The Chicago Tribune offers a story today talking about the plight of Beth Keathley. According to the article, Ms. Keathley was in the process of becoming a permanent legal U.S. citizen, having already been issued a Social Security card and a state identification card, when she made the “mistake” of voting in a U.S. election. Due to this “mistake”, Ms. Keathley has apparently lost her job, and her citizenship application may now be in question which could lead to her eventual deportation.
According to U.S. law, non-citizens are not permitted to vote in U.S. elections. The crime committed by Ms. Keathley is one that apparently “trips up hundreds of immigrants each year”. What causes this issue in many instances, and aided in the mistake made in this case, is the ease in registering to vote. Voter registration locations are available in a wide variety of locations, encouraging people to participate in the election process.
However, it seems that state officials are “prohibited by federal law from seeking confirmation of citizenship before registering people to vote.” Although Ms. Keathley presented her Filipino passport at the time of registering, it seems that nobody either attempted to ascertain whether she was a legal citizen or advised her of potential ramifications of her voting illegally. In defense of their position in matters such as this, “federal officials say the question on the registration form that asks applicants to affirm they are citizens is clear enough.” However in this case, and presumably a number of others, “[s]he figured that if a state employee offered her the opportunity to register, it must be all right.” The federal government's position further loses support by the fact that many registrants leave this citizenship question blank and are still issued voter registration cards.
I believe the issue here, and in many similar cases, is neither the ease of access to voter registration nor the law preventing non-citizens from voting; instead, it would seem that there is a flaw in how the registration is performed. This case seems especially difficult to understand as a Filipino passport was presented as proof of identification for registration purposes. However, due to a federal law, the person assisting Ms. Keathley apparently had no choice but allow her to register, assuming she fully understood the application and that she could possibly be deported for improperly voting. As stated in the article, she relied on the fact that somebody, a state employee, had allowed her to register; for many, it would seem that the acts and/or words of such an individual would override any wording written on an application.

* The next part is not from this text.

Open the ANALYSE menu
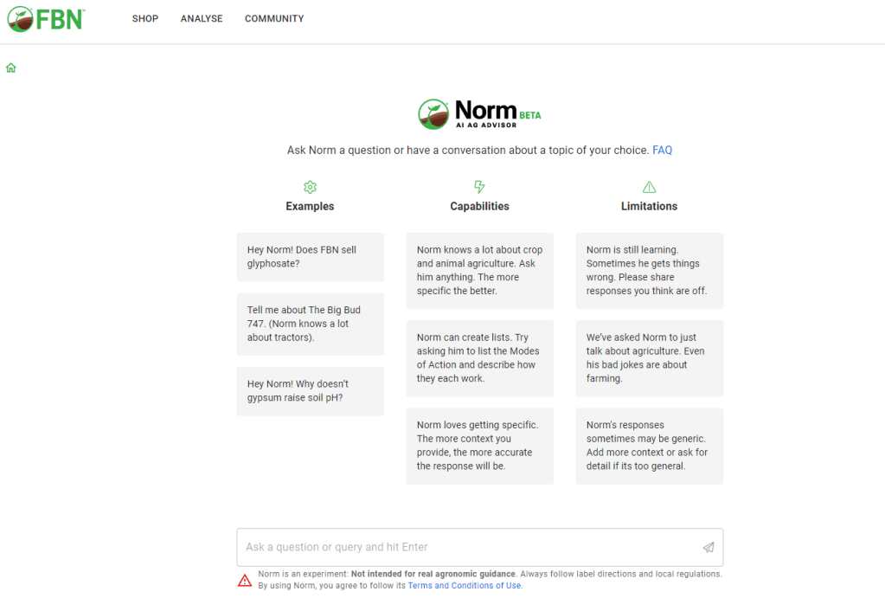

It is understandable that the government is attempting to prevent voter fraud, and as such “they have to enforce the laws”, but this case, and presumably many others, are simple cases of people not fully understanding their rights and relying on persons in authority positions to clarify these rights. A simple question of whether the person is a U.S. citizen – a question now forbidden to be asked under federal law – would seem to end any confusion and such problems with people who make honest mistakes. Such questions would seem especially appropriate when the person registering presents a foreign ID to the government official at the time of registration.